It is recommended to set the above parameters to the following values:

net.ipv4.ipfrag_high_thresh = 41943040 
net.ipv4.ipfrag_low_thresh = 31457280
net.ipv4.ipfrag_time = 60

System memory

  • If the server memory exceeds 64 GB, it is recommended to set the following parameters in the /etc/sysctl.conf configuration file:

    vm.dirty_background_ratio = 0
    vm.dirty_ratio = 0
    vm.dirty_background_bytes = 1610612736 # 1.5GB
    vm.dirty_bytes = 4294967296 # 4GB
  • If the server memory is less than 64 GB, do not set vm.dirty_background_bytes and vm.dirty_bytes. It is recommended to set the following parameters in the /etc/sysctl.conf configuration file:

    vm.dirty_background_ratio = 3 
    vm.dirty_ratio = 10
  • To deal with emergencies when the system encounters memory pressure, it is recommended to add the vm.min_free_kbytes parameter in the /etc/sysctl.conf configuration file to specify the amount of available memory reserved by the system. It is recommended to set vm.min_free_kbytes to 3% of the system's physical memory. The command is as follows:

    awk 'BEGIN {OFMT = "%.0f";} /MemTotal/ {print "vm.min_free_kbytes =", $2 * .03;}' /proc/meminfo >> /etc/sysctl.conf

    It is not recommended that the setting of vm.min_free_kbytes exceed 5% of the system's physical memory.

Resource limit

Edit the /etc/security/limits.conf file and add the following content, which limits the usage of software and hardware resources.

*soft nofile 524288
*hard nofile 524288
*soft nproc 131072
*hard nproc 131072

CORE DUMP

  1. Add the following parameter to the /etc/sysctl.conf configuration file:

    kernel.core_pattern=/var/core/core.%h.%t
  2. Run the following command to make the configuration effective:

    sysctl -p
  3. Add the following parameter to /etc/security/limits.conf:

    * soft core unlimited

Set mount options for the XFS file system

XFS is the file system for the data directory of Cloudberry Database. XFS has the following mount options:

rw,nodev,noatime,inode64

You can set up XFS file mounting in the /etc/fstab file. See the following commands. You need to choose the file path according to the actual situation:

mkdir -p /data0/
mkfs.xfs -f /dev/vdc
echo "/dev/vdc /data0 xfs rw,nodev,noatime,nobarrier,inode64 0 0" >> /etc/fstab
mount /data0
chown -R gpadmin:gpadmin /data0/

Run the following command to check whether the mounting is successful:

df -h

Blockdev value

The blockdev value for each disk file should be 16384. To verify the blockdev value of a disk device, use the following command:

sudo /sbin/blockdev --getra <devname>

For example, to verify the blockdev value of the example server disk:

sudo /sbin/blockdev --getra /dev/vdc

To modify the blockdev value of a device file, use the following command:

sudo /sbin/blockdev --setra <bytes> <devname>

For example, to modify the file blockdev value of the hard disk of the example server:

sudo /sbin/blockdev --setra 16384 /dev/vdc

I/O scheduling policy settings for disks

The disk type, operating system and scheduling policies of Cloudberry Database are as follows:

Storage device typeOSRecommended scheduling policy
NVMeRHEL 7none
RHEL 8none
Ubuntunone
SSDRHEL 7noop
RHEL 8none
Ubuntunone
OtherRHEL 7deadline
RHEL 8mq-deadline
Ubuntumq-deadline

Refer to the following command to modify the scheduling policy. Note that this command is only a temporary modification, and the modification becomes invalid after the server is restarted.

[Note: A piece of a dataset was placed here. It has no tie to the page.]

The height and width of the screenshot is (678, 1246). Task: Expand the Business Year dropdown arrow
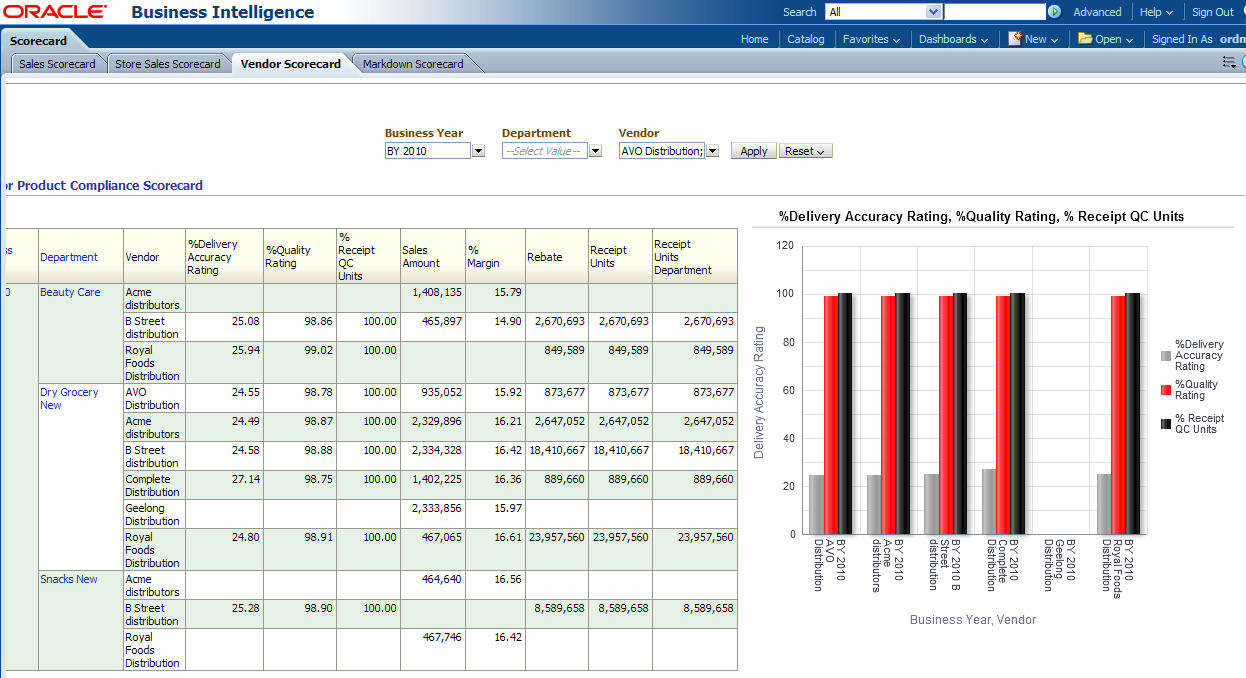tap(478, 151)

echo schedulername > /sys/block/<devname>/queue/scheduler

For example, temporarily modify the disk I/O scheduling policy of the example server:

echo deadline > /sys/block/vdc/queue/scheduler

To permanently modify the scheduling policy, use the system utility grubby. After using grubby, the modification takes effect immediately after you restart the server. The sample command is as follows:

grubby --update-kernel=ALL --args="elevator=deadline"

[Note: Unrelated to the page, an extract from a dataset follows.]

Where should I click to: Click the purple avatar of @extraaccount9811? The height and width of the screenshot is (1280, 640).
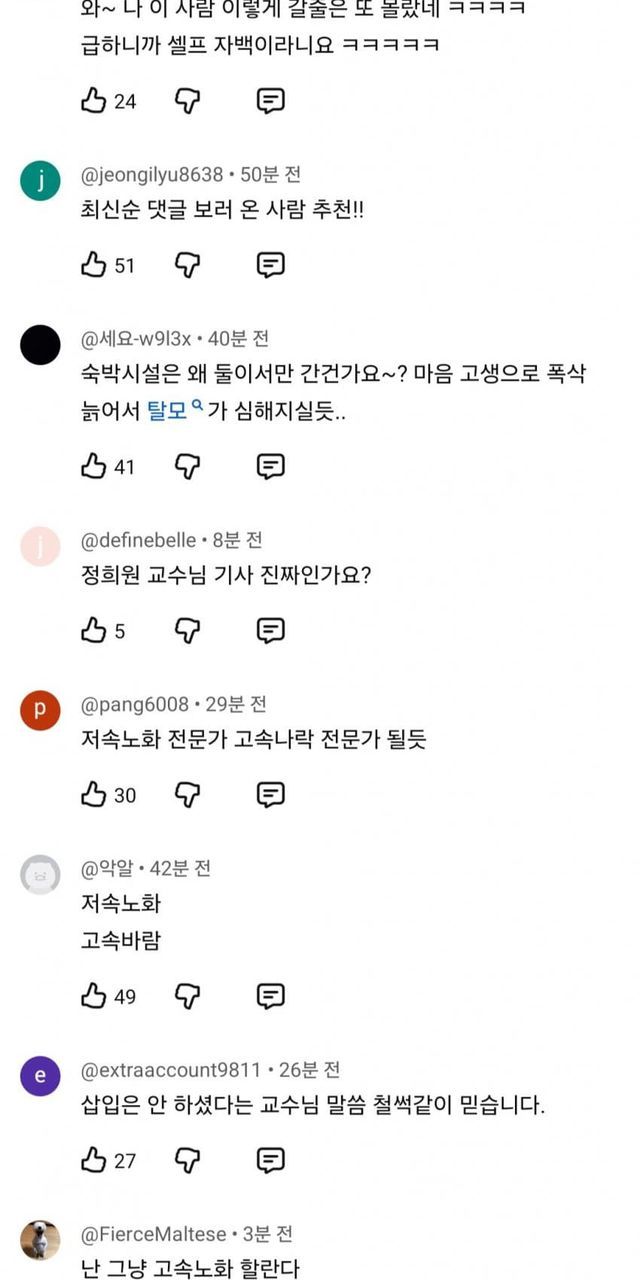pos(41,1076)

To view the kernel parameter settings, use the following command:

grubby --info=ALL

Disable Transparent Huge Pages (THP)

You need to disable Transparent Huge Pages (THP), because it reduces database performance. The command is as follows:

grubby --update-kernel=ALL --args="transparent_hugepage=never"

Check the status of THP:

cat /sys/kernel/mm/*transparent_hugepage/enabled

Disable IPC object deletion

Disable IPC object deletion by setting the value of RemoveIPC to no. You can set this parameter in the /etc/systemd/logind.conf file of Cloudberry Database.

RemoveIPC=no

After disabling it, run the following command to restart the server to make the disabling setting effective:

service systemd-logind restart

SSH connection threshold

To set the SSH connection threshold, you need to modify the MaxStartups and MaxSessions parameters in the /etc/ssh/sshd_config configuration file. Both of the following writing methods are acceptable.

MaxStartups 200
MaxSessions 200
MaxStartups 10:30:200
MaxSessions 200

Run the following command to restart the server to make the setting take effect:

service sshd restart

Clock synchronization

Cloudberry Database requires the clock synchronization to be configured for all hosts, and the clock synchronization service should be started when the host starts. You can choose one of the following synchronization methods:

  • Use the coordinator node's time as the source, and other hosts synchronize the clock of the coordinator node host.
  • Synchronize clocks using an external clock source.

The example in this document uses an external clock source for synchronization, that is, adding the following configuration to the /etc/chrony.conf configuration file:

# Use public servers from the pool.ntp.org project.
# Please consider joining the pool (http://www.pool.ntp.org/join.html).
server 0.centos.pool.ntp.org iburst

After setting, you can run the following command to check the clock synchronization status:

systemctl status chronyd